### TASK BRIEF
Could you copy every entry exactly, with nothing changed?

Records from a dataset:
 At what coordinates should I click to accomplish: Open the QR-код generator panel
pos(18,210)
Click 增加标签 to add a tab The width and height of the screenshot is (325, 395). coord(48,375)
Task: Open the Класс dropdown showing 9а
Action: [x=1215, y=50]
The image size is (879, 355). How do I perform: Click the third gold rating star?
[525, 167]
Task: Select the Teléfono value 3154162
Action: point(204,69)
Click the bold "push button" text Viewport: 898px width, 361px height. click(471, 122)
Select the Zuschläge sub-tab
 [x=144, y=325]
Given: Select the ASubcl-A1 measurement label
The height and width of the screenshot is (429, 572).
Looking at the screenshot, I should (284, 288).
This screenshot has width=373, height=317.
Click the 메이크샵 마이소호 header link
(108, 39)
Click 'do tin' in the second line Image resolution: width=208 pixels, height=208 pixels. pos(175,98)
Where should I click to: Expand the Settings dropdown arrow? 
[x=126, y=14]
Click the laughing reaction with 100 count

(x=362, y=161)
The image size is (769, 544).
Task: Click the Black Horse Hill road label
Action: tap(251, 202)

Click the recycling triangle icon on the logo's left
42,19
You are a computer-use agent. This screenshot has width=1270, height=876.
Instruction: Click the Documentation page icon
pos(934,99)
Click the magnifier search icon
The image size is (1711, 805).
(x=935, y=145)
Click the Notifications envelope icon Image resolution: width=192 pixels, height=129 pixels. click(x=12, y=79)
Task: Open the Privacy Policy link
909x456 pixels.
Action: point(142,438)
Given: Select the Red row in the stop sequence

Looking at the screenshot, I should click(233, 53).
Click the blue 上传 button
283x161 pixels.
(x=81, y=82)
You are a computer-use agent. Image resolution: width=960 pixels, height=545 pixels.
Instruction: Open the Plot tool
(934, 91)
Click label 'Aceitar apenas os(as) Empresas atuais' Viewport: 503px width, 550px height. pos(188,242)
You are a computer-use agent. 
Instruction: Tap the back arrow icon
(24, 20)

### TASK RESPONSE
 At what coordinates should I click to accomplish: Open the QR-код generator panel
pos(18,210)
Click 增加标签 to add a tab The width and height of the screenshot is (325, 395). coord(48,375)
Task: Open the Класс dropdown showing 9а
Action: [x=1215, y=50]
The image size is (879, 355). How do I perform: Click the third gold rating star?
[525, 167]
Task: Select the Teléfono value 3154162
Action: point(204,69)
Click the bold "push button" text Viewport: 898px width, 361px height. click(471, 122)
Select the Zuschläge sub-tab
 [x=144, y=325]
Given: Select the ASubcl-A1 measurement label
The height and width of the screenshot is (429, 572).
Looking at the screenshot, I should (284, 288).
This screenshot has width=373, height=317.
Click the 메이크샵 마이소호 header link
(108, 39)
Click 'do tin' in the second line Image resolution: width=208 pixels, height=208 pixels. pos(175,98)
Where should I click to: Expand the Settings dropdown arrow? 
[x=126, y=14]
Click the laughing reaction with 100 count

(x=362, y=161)
The image size is (769, 544).
Task: Click the Black Horse Hill road label
Action: tap(251, 202)

Click the recycling triangle icon on the logo's left
42,19
You are a computer-use agent. This screenshot has width=1270, height=876.
Instruction: Click the Documentation page icon
pos(934,99)
Click the magnifier search icon
The image size is (1711, 805).
(x=935, y=145)
Click the Notifications envelope icon Image resolution: width=192 pixels, height=129 pixels. click(x=12, y=79)
Task: Open the Privacy Policy link
909x456 pixels.
Action: point(142,438)
Given: Select the Red row in the stop sequence

Looking at the screenshot, I should click(233, 53).
Click the blue 上传 button
283x161 pixels.
(x=81, y=82)
You are a computer-use agent. Image resolution: width=960 pixels, height=545 pixels.
Instruction: Open the Plot tool
(934, 91)
Click label 'Aceitar apenas os(as) Empresas atuais' Viewport: 503px width, 550px height. pos(188,242)
You are a computer-use agent. 
Instruction: Tap the back arrow icon
(24, 20)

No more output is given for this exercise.